In Southeast Asia, Thailand scoring 34 (Pyramid) and Vietnam 40 (Family) have lower Masculinity (MAS) scores compared to their Southeast Asian neighbours, affecting the way a boss will motivate employees. Status and visible symbols of success are important but it is not always material gain that brings motivation, but rather consensus and a good quality of life. Conflicts are resolved by compromise and negotiation. Incentives such as free time and flexibility are favoured. An effective manager is a supportive one, and decision-making is achieved through involvement. Singapore (Family) scores below 50 on this dimension, Malaysia (Family) scores 50 and Indonesia (Family) scores 46.
 
As for other more MAS Southeast Asian countries, such as the Philippines (Family) scoring 64, people “live in order to work”, managers are expected to be decisive and assertive, the emphasis is on equity, competition and performance, and conflicts are resolved by fighting them out. Employees can be motivated by group bonuses or other monetary incentives and awards or by promoting staff.

Implementing Structure vs. Flexibility (UAI)

Southeast Asian Family cultures mainly score low on the Uncertainty Avoidance (UAI) dimension indicating that they prefer flexibility when executing tasks and less rigid policies and procedures. Thailand (Pyramid) is an exception with the highest UAI score in Southeast Asia of 64. In order to minimize or reduce a high level of uncertainty, strict rules, laws, policies, and regulations are adopted and implemented. The opinions of experts are important and the ultimate goal of this population is to control everything in order to eliminate or avoid the unexpected.

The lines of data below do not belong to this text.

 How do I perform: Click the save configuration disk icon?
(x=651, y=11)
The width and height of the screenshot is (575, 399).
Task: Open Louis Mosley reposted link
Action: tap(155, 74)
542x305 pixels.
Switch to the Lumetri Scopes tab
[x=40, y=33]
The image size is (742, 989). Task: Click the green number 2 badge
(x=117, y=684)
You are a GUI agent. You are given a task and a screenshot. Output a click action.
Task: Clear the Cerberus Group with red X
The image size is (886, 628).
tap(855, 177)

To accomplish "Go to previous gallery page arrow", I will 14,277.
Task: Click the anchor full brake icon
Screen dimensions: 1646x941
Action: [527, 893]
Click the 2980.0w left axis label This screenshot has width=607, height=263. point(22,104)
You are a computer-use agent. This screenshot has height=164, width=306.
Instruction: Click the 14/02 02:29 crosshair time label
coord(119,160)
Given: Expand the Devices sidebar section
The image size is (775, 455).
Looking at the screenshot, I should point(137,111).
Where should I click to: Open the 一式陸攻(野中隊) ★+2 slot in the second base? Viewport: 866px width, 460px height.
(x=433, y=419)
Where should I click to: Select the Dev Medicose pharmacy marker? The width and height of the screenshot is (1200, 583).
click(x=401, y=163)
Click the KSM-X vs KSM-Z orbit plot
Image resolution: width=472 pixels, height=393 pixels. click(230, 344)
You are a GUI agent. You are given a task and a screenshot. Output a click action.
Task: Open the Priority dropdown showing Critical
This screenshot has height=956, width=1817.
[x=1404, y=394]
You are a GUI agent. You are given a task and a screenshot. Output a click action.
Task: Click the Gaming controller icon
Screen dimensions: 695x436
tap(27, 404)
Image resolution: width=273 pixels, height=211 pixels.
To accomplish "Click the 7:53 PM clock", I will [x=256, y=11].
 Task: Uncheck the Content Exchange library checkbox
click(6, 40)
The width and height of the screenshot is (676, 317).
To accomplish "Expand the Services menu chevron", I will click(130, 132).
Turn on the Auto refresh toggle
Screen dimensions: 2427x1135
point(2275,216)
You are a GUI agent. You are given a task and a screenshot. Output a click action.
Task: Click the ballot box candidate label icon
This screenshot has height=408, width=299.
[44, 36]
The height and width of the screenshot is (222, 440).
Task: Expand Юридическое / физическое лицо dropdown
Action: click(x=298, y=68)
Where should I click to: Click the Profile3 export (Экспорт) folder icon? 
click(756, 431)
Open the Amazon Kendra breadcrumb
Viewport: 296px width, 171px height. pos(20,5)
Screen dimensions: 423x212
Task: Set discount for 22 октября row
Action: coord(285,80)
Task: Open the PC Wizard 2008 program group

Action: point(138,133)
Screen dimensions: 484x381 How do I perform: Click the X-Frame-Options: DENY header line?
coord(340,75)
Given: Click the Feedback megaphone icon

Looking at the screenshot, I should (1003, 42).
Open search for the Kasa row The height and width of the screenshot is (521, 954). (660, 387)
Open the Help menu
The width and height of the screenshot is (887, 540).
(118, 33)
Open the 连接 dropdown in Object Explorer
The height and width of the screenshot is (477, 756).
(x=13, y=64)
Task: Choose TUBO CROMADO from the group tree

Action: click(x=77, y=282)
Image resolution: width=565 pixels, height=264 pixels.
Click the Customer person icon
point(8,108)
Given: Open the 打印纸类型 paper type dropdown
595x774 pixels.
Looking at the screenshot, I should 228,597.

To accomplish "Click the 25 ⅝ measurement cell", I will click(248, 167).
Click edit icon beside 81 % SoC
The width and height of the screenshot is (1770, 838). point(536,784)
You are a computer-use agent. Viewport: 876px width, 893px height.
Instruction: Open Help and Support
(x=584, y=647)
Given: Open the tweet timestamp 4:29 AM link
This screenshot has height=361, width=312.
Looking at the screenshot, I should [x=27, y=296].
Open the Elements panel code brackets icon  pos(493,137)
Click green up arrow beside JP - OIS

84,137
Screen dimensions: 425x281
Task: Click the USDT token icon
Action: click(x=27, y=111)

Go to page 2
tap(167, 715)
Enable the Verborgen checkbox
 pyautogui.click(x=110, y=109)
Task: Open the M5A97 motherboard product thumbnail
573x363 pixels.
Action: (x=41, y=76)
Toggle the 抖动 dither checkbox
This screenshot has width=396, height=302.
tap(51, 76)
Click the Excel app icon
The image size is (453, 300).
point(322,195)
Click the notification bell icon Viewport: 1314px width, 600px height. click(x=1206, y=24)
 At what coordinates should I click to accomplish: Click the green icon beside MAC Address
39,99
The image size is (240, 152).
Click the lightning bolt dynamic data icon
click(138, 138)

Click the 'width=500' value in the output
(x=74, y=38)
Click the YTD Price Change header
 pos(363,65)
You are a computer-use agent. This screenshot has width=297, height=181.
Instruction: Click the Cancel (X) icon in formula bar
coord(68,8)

As a result of this high UAI characteristic, the society does not readily accept change and is very risk adverse. Change has to be seen for the greater good of the in-group. For meetings, agendas can be used to inform staff what will be discussed and the boss should check staff’s ideas prior to a meeting and discuss and agree what needs to be said during the meeting to eliminate any unknown factors. The boss will be looked to as the expert, making decisions on behalf of the department or office.

 

Short case study

Retaining Key Local HR Talent in Asia - 10 Tips for CHROs (LINK)
 
We recently met with an American Chief human resources officer (CHRO) who was visiting Singapore. We spent 30 minutes lamenting the loss of her talented Asia HR Leader to another company. The CHRO could not understand why the high performer had left. The company, a leader in its field, had promoted this individual quickly; paid them handsomely in base salary, bonus, stock options and retention bonuses; offered work/life flexibility; supported them in building a high performance regional team; offered a global assignment, and the list goes on. From the CHRO’s perspective, facts would appear to indicate that their Asia Pacific HR Leader’s situation was unbeatable and there would be little or no retention risk. Now after two years, this CHRO is forced into another external search to fill this valuable position.
 
When hiring staff in South Asia there are multiple factors to take into account. One of the main factors to consider is looking at each culture and the way employees are motivated. As in the above example, never assume that monetary awards will be enough to keep employees happy, consider the MAS dimension and what the main modes of motivation are for each country. That being said, all dimensions play an important role and the combination of dimensions should always be studied as a whole. Another important part to look at is organisational culture and how employees fit in the office culture.